### ABOUT THIS EXERCISE
Keep the wording of every entry exactly as it is while leaving the pictures out of your copy.

### DATA TO USE
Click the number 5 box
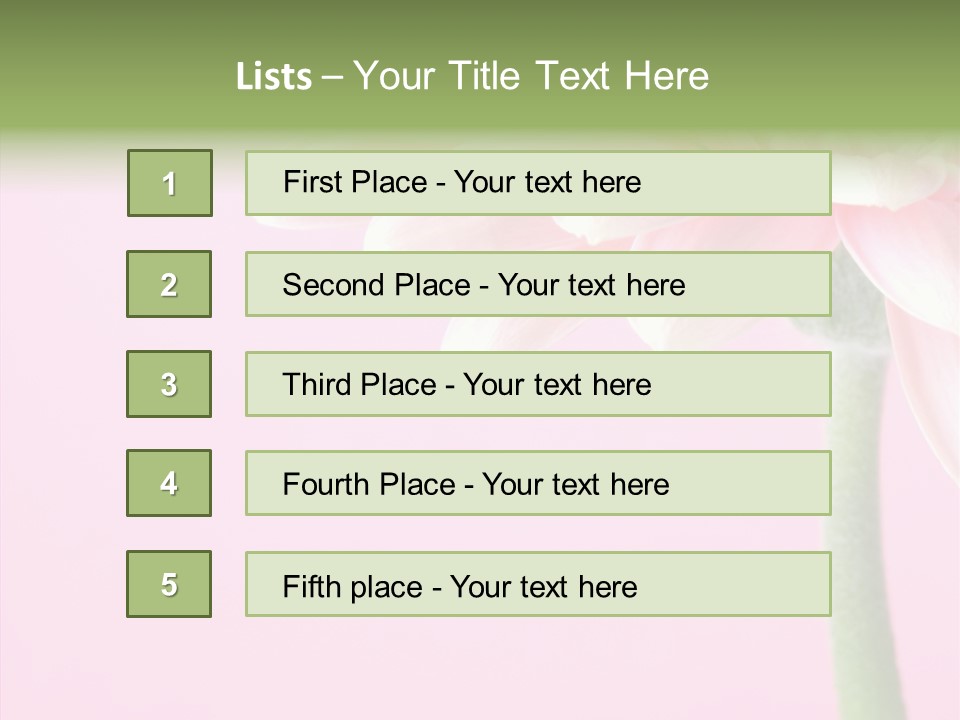960x720 pixels. pyautogui.click(x=169, y=584)
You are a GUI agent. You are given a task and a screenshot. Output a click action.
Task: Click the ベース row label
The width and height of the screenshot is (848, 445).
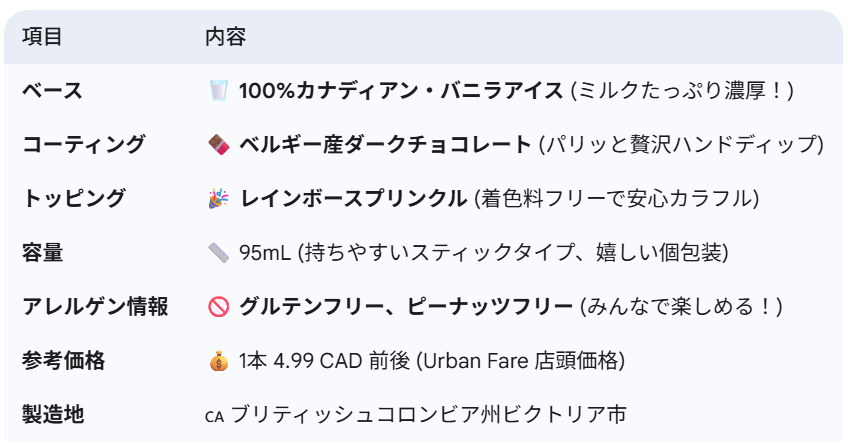tap(52, 90)
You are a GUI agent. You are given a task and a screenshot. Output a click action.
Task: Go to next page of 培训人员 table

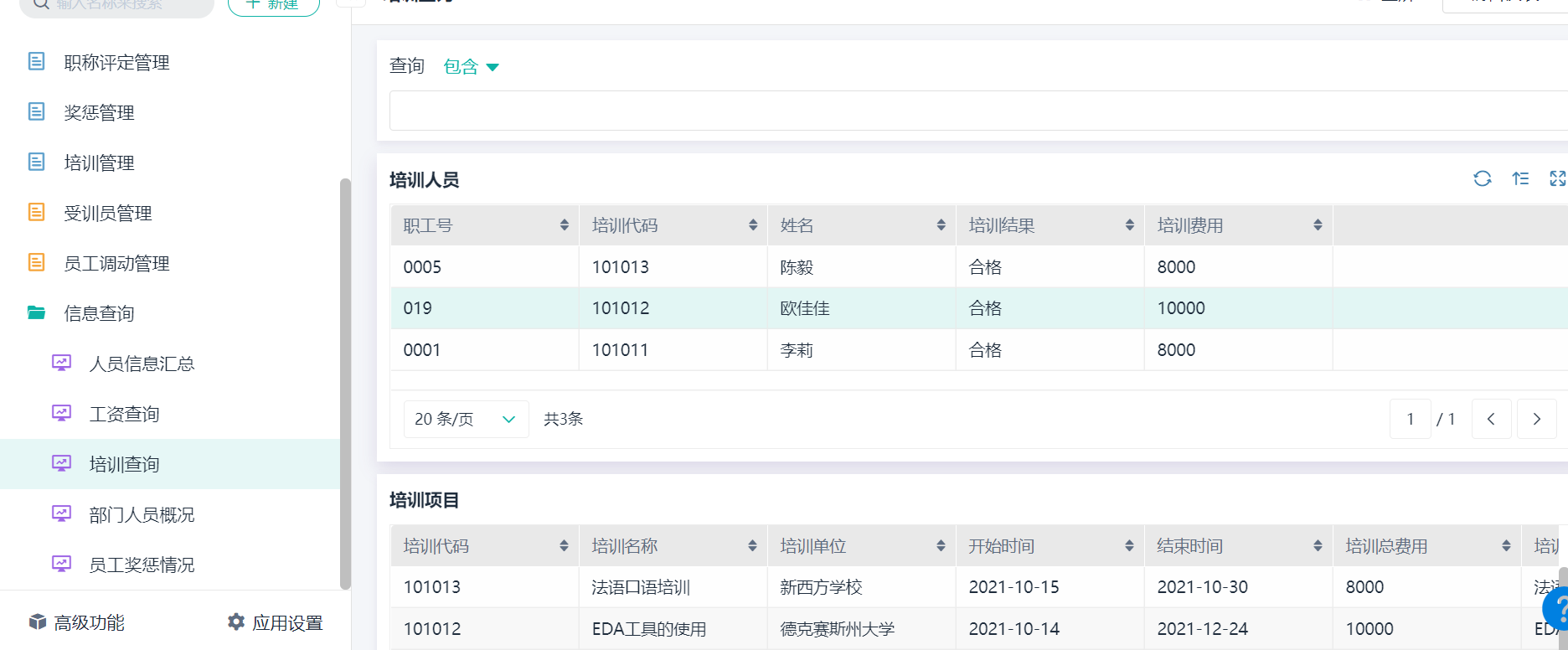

### SOLUTION BELOW
Click the number 5 box
960x720 pixels. pyautogui.click(x=169, y=584)
You are a GUI agent. You are given a task and a screenshot. Output a click action.
Task: Click the ベース row label
The width and height of the screenshot is (848, 445).
tap(52, 90)
You are a GUI agent. You are given a task and a screenshot. Output a click action.
Task: Go to next page of 培训人员 table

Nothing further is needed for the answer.